__Things to do__:
1) Reproduce, word for word, the part of the Malabar naval exercise article that begins at the words "The Malabar naval" and stops after "Japan in 2019.".
2) Carry on the article about the Malabar naval exercise, picking up after its final sentence.

__Page__:
start
Maritime Activity Reports, Inc.

October 20, 2020

File photo: Ships from the Indian Navy, Japan Maritime Self-Defense Force (JMSDF) and the U.S. Navy sail in formation during Malabar 2018. (Photo: Erwin Jacob V. Miciano / U.S. Navy)

File photo: Ships from the Indian Navy, Japan Maritime Self-Defense Force (JMSDF) and the U.S. Navy sail in formation during Malabar 2018. (Photo: Erwin Jacob V. Miciano / U.S. Navy)

Australia will join three-way naval exercises involving the United States, Japan and India, in a move that could provoke concern from China, which has criticized similar joint drills in the past.

Here are some of the most common questions on the Malabar exercise:

What is the Malabar exercise?
The Malabar naval exercise began in 1992 as a training event between the United States and India. Japan joined it in 2015, but Australia has not participated since 2007.

The exercise was conducted off the coast of Guam in the Philippine Sea in 2018 and off the coast of Japan in 2019.

This year’s drills are likely to be held in the Bay of Bengal and the Gulf, India’s defense ministry says. Dates have not yet been confirmed.

Why is it significant?
It will be the first time that the United States, India, Japan and Australia - the informal grouping known as the Quad - have participated in a joint military exercise of this size.
end
__Supplied information__:
start
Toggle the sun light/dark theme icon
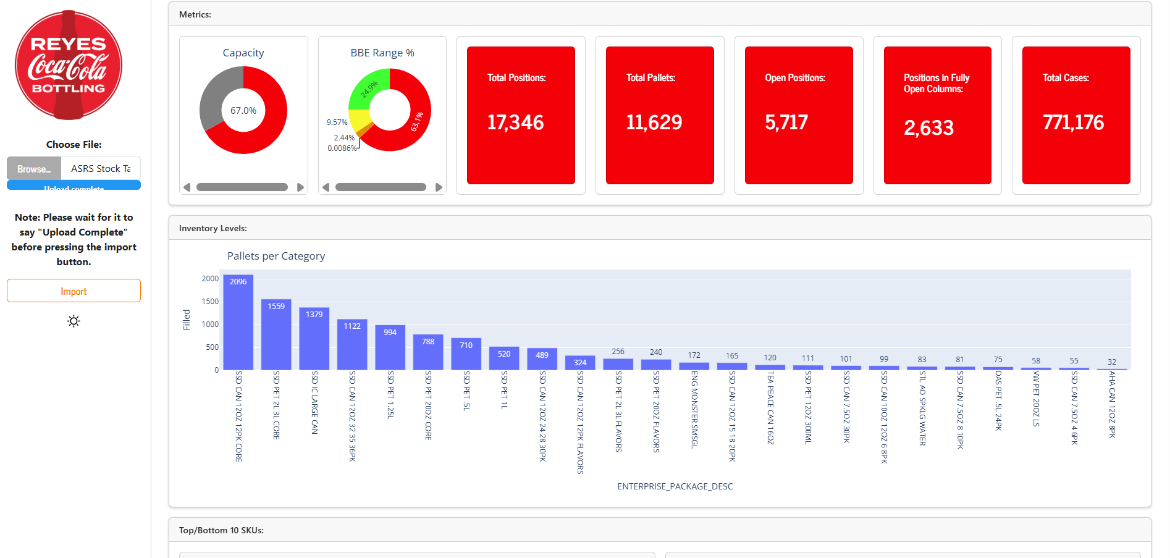 point(74,321)
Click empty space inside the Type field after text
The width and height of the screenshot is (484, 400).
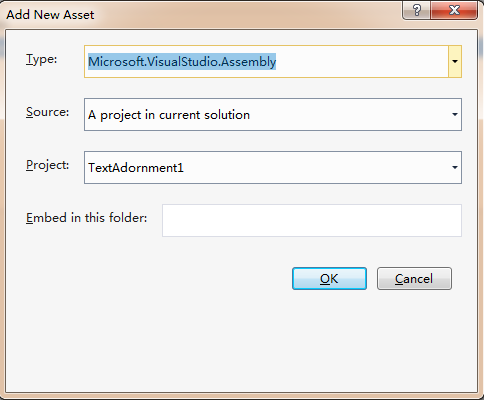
end
__Responses to the exercise__:
1)
The Malabar naval exercise began in 1992 as a training event between the United States and India. Japan joined it in 2015, but Australia has not participated since 2007.

The exercise was conducted off the coast of Guam in the Philippine Sea in 2018 and off the coast of Japan in 2019.

2)
The four democracies in the Indo-Pacific hope the exercise can act as a counterweight to Chinese military and political influence in the region.

India, which is locked in a military stand-off on the disputed land border with China, hopes the expansion of the exercise will contain what it sees as Beijing’s intrusion into its territory, analysts say.

“The road to peace in the mountains may lie through the sea,” a leading newspaper, the Hindustan Times, said in an editorial on Tuesday.

What ships will participate?
“It will be the best of the best,” said Captain D K Sharma, a defense analyst at BharatShakti.in and a former Indian navy official.

India, which last year sent two smaller warships, was likely to send a larger carrier this time as smaller distances are involved, Sharma said.

The United States already has the supercarriers Nimitz in the Gulf and Ronald Reagan in the Bay of Bengal, both possible participants in the drill.

Japan’s navy is likely to send one of its two ‘Izumo-class’ helicopter carriers, Sharma said, the largest in its fleet and which have been part of the exercise for several years.

Australia could send one of its newest ships, such as the destroyer Hobart, he added.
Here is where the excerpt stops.